The metrics for capacity (originally called growth potential) took their queue from the team’s original personal growth goals. Recognizing that programming is a creative endeavor, we established certification and training goals for each of the team members. These goals directly tied to the projected needs of the company; products and capabilities we needed received the highest marks. However, if the team built the capacity to work with technologies outside of the list, they still received some credit. After all, no one can predict the future. If their “guess” as to what would prove useful in the future proved correct, they received a second mark higher than the mark given for meeting a projected technology goal.

Functionality’s metrics caused considerable dissention in the ranks. In order to receive high marks for functionality, the development team had to produce IT products the customers used. We measured use on three levels: reduction in time to perform the business task, the length of time the users continued to use the function, and usage pattern. In our measurements, we noticed that when users were bypassing most functions in favor of their own tools, they would still enter data into the system in bursts, despite the periodic nature of the work being performed. If the function was used periodically rather than in bursts (and matched with a periodic business system), we noted the behavior.
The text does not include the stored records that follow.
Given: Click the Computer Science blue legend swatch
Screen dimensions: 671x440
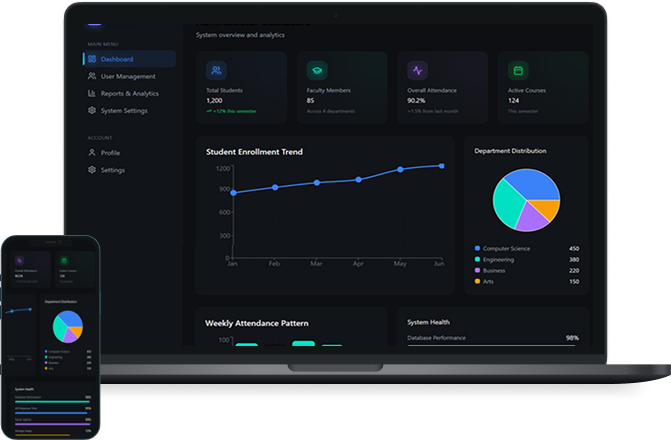Looking at the screenshot, I should click(477, 248).
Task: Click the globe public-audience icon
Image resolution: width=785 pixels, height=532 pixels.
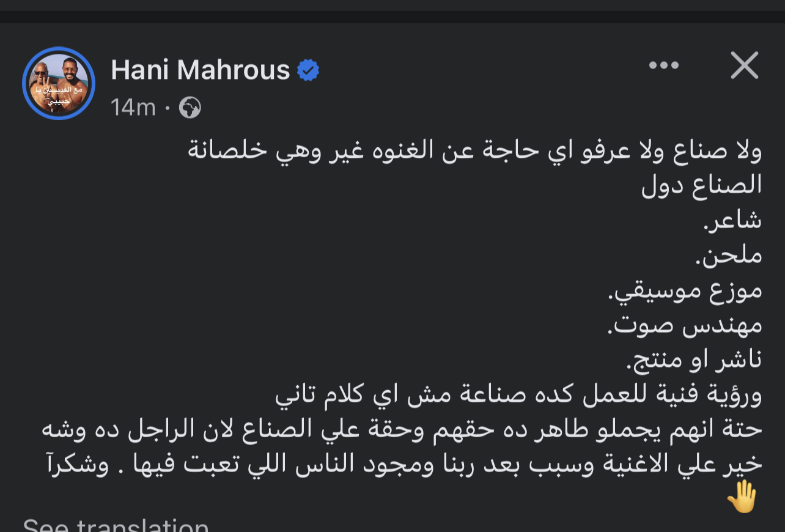Action: pos(190,108)
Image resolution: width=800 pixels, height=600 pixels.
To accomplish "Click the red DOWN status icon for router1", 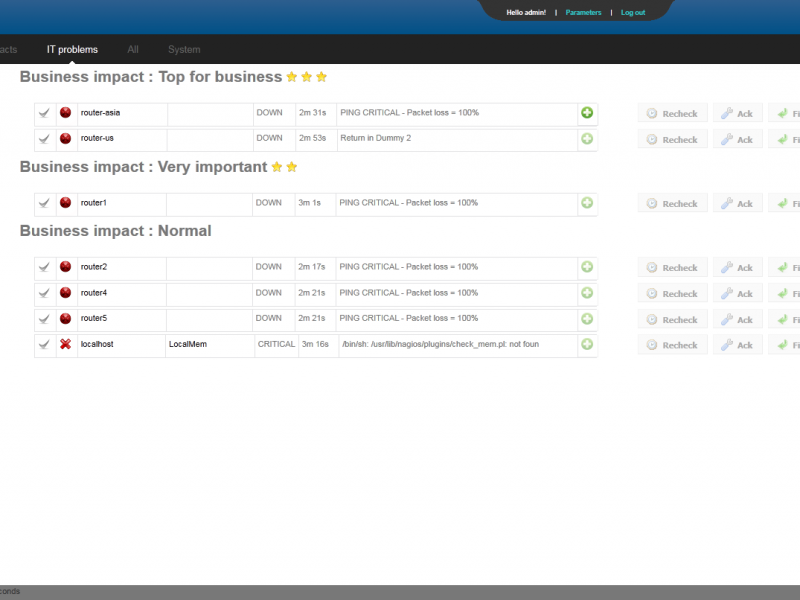I will tap(66, 203).
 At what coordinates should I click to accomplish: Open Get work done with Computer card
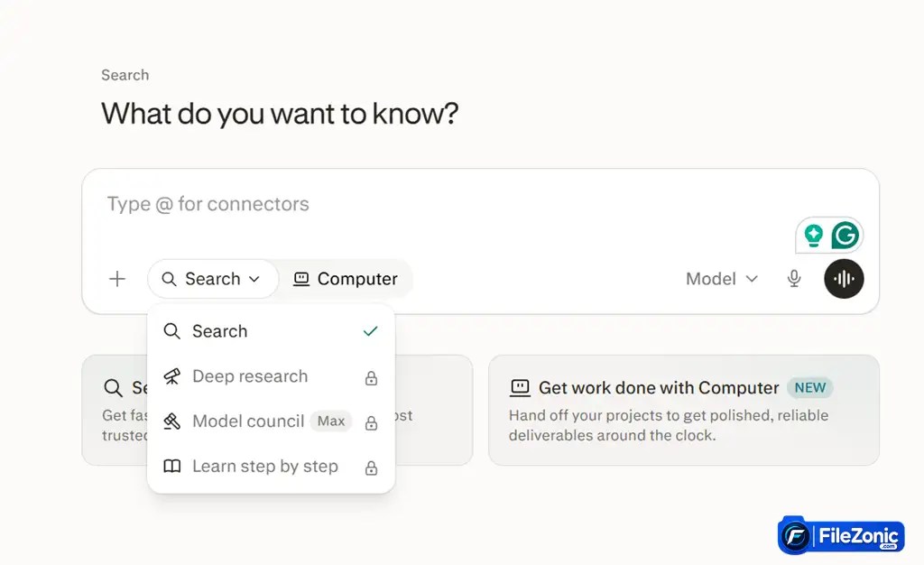tap(684, 410)
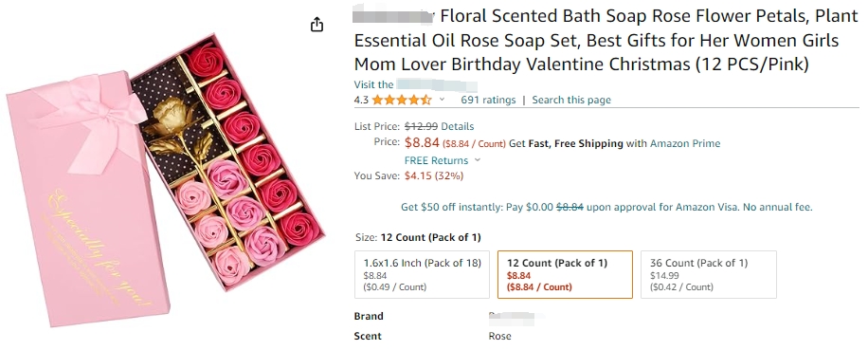Open the star rating breakdown chevron
868x350 pixels.
tap(442, 100)
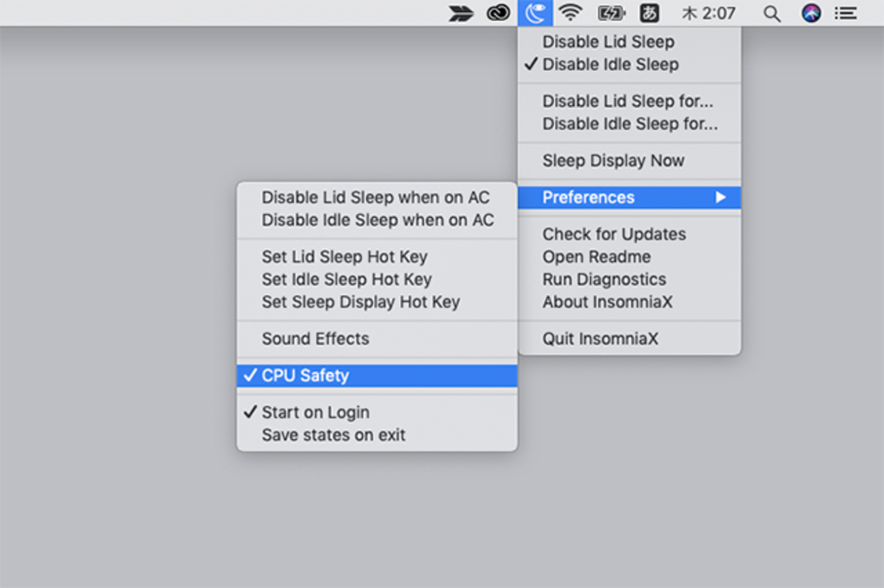Open the Wi-Fi status icon
This screenshot has height=588, width=884.
571,13
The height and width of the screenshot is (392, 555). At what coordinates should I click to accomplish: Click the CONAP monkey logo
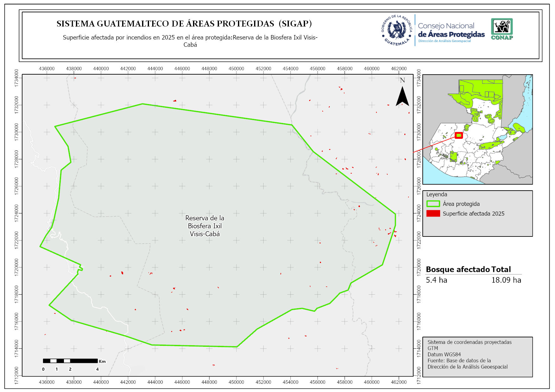(502, 27)
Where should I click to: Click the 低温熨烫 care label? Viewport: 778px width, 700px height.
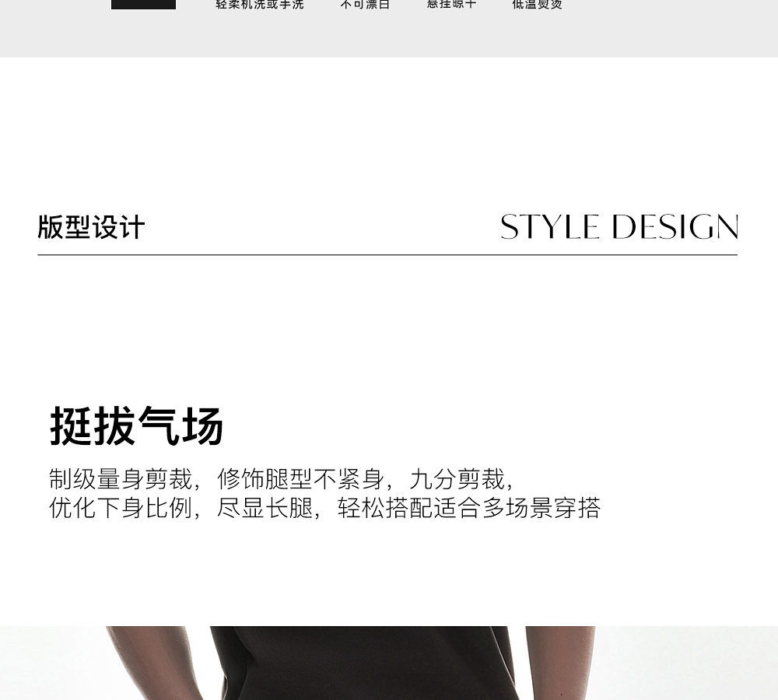tap(538, 5)
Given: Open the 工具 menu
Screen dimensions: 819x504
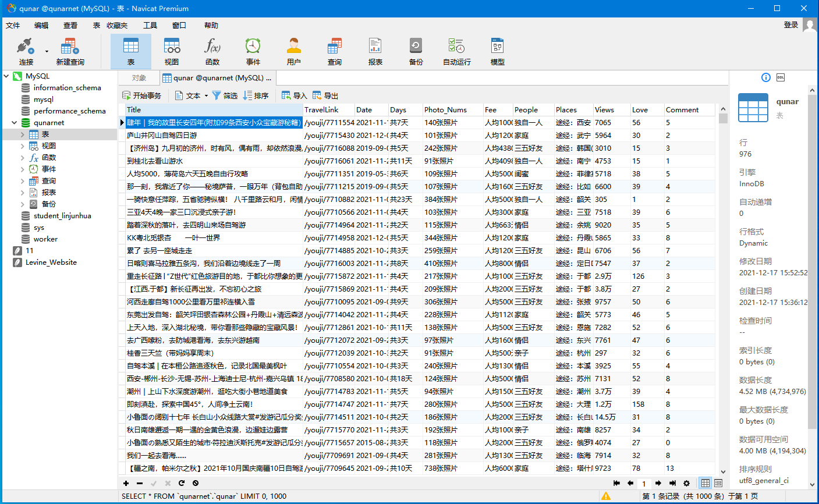Looking at the screenshot, I should tap(149, 25).
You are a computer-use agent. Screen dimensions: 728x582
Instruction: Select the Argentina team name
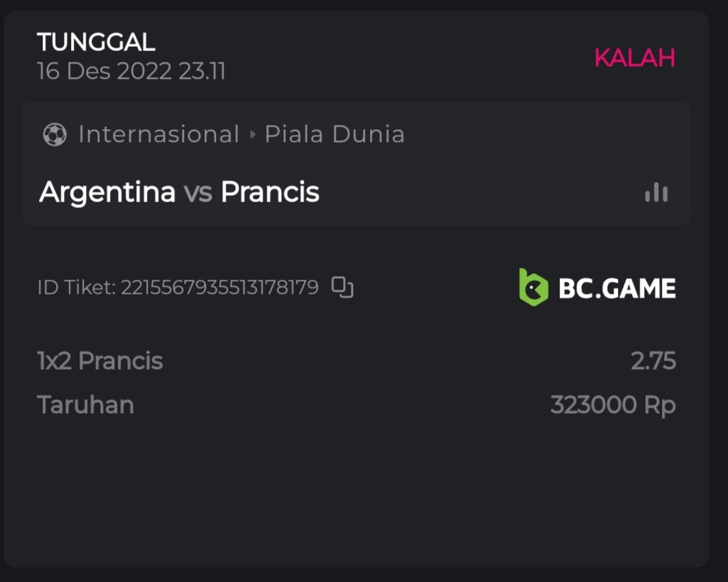coord(107,192)
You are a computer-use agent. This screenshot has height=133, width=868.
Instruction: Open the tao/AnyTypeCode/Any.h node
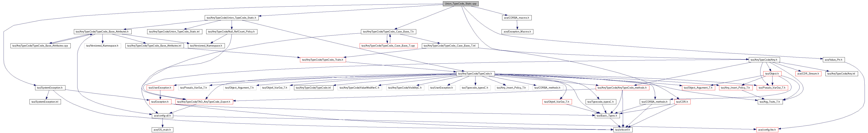point(761,59)
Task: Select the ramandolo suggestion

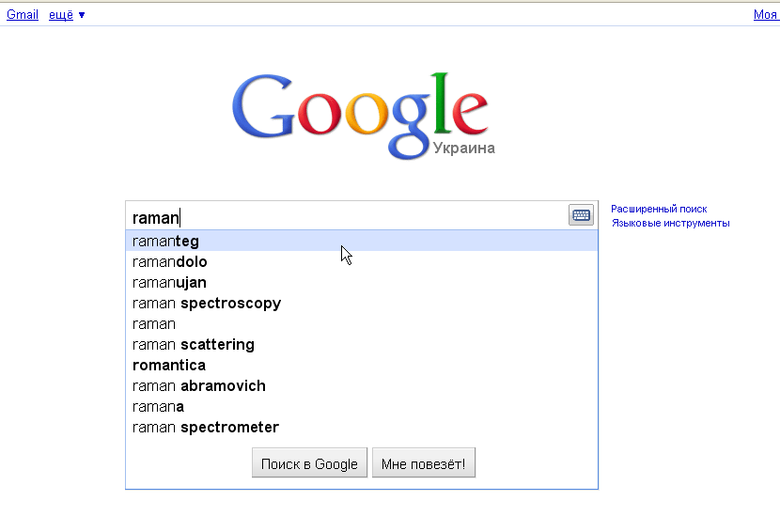Action: 170,262
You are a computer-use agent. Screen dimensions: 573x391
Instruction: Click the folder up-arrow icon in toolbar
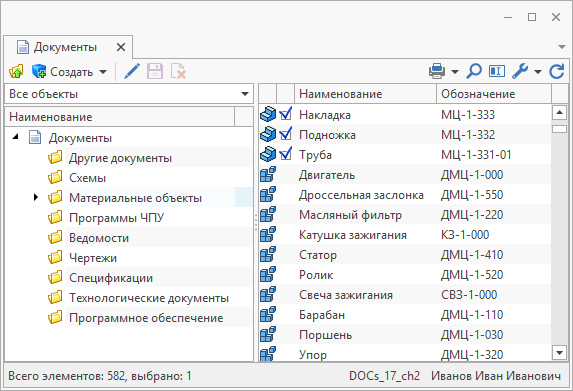[x=16, y=71]
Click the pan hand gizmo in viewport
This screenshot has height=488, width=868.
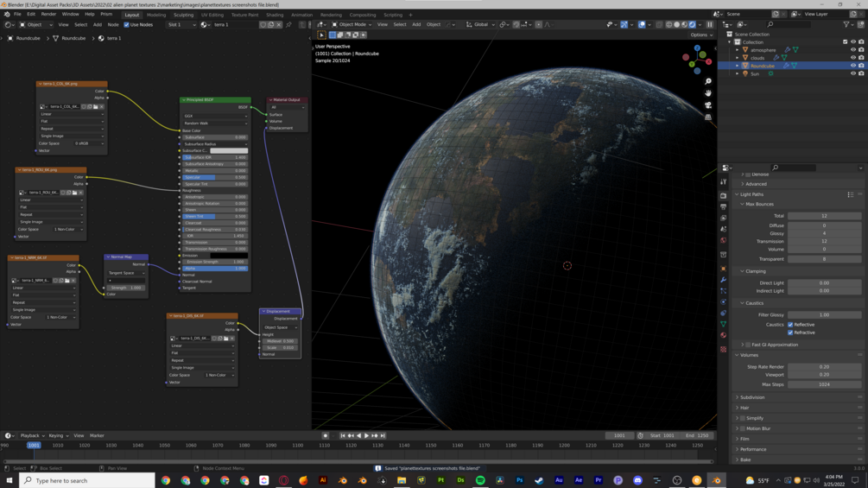(708, 92)
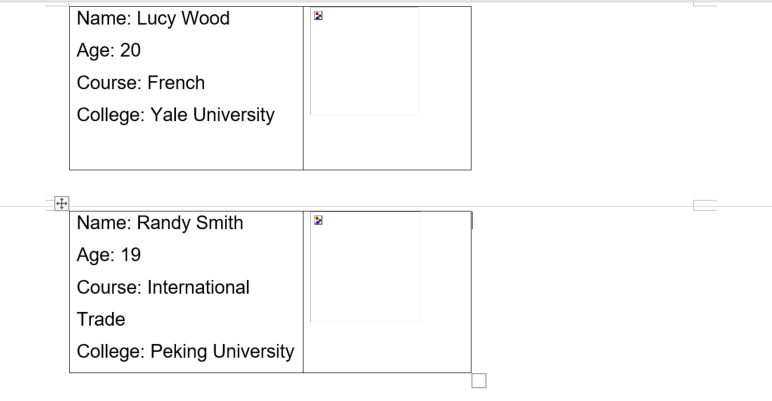
Task: Click empty line below Yale University
Action: (186, 148)
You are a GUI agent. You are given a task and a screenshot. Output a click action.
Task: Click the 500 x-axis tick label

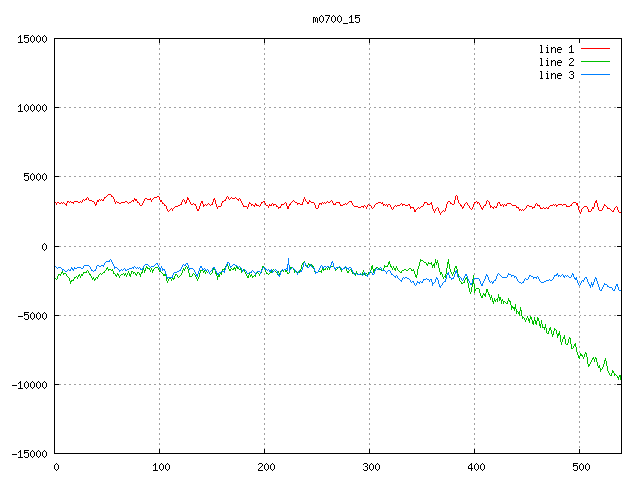[x=580, y=467]
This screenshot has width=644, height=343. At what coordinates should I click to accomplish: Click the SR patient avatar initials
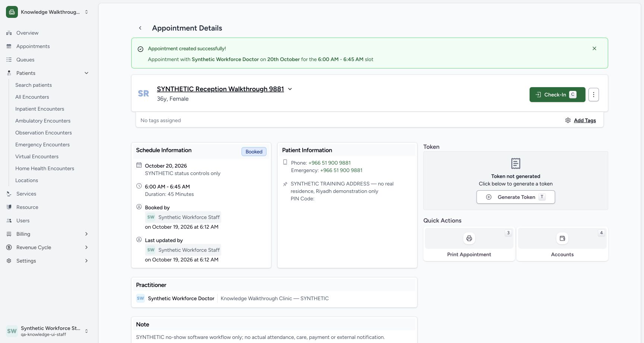point(143,93)
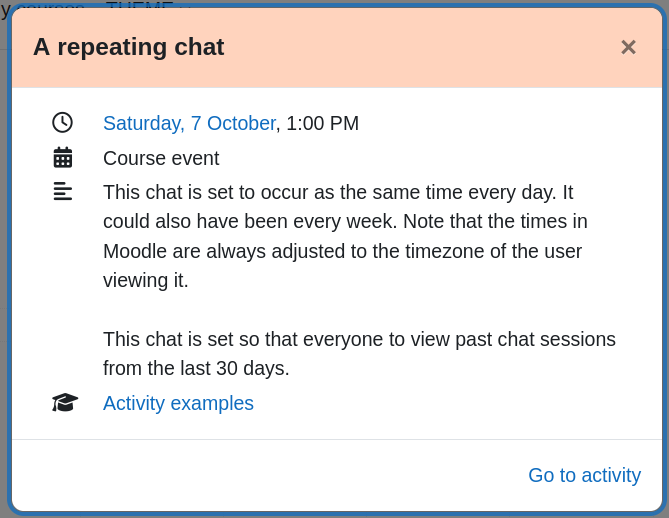Viewport: 669px width, 518px height.
Task: Select the Course event label
Action: point(161,158)
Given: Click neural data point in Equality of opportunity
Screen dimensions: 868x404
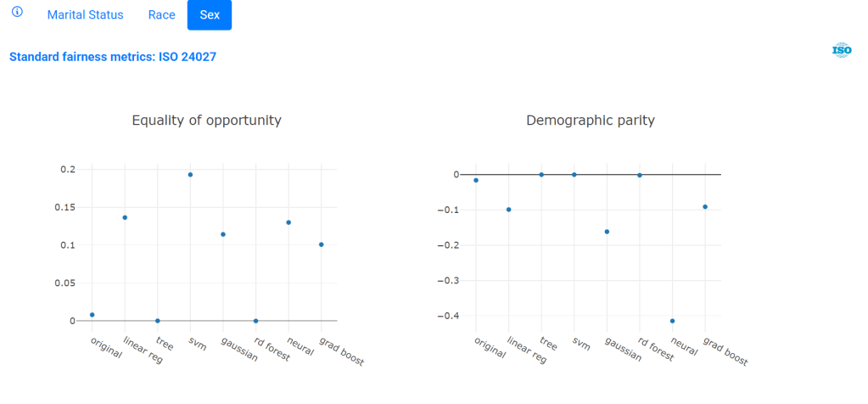Looking at the screenshot, I should [288, 222].
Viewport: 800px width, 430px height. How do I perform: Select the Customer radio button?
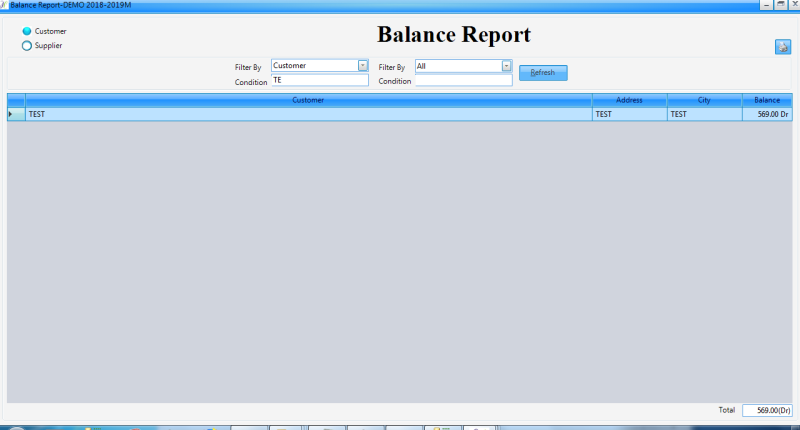click(x=27, y=31)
Quality proved contentious as well. The developers, naturally, produced perfect code every time. Our metrics penalized them if, during review, the QA team found any of the following: a failure in a related function caused by the newly implemented code; a failure in the function that the implemented code provided; or a failure in the system as a whole related to the new function. They received boosts to their scores from flaws found during the QA process before the code went live.

Moving forward
This data gave us the beginnings of a possible measurement method for development. Obviously, we customized it to meet specific problems we encountered. Were there other measurements we could have selected? Would you have selected the same metrics and measurements in the same situation?

With sets of medium-term metrics in place for both infrastructure and development, my client asked me to turn my attention to the third part of the tripod. Then he wanted me to go back to refine the measurements for specific elements of the three. Those efforts are a tale for another time.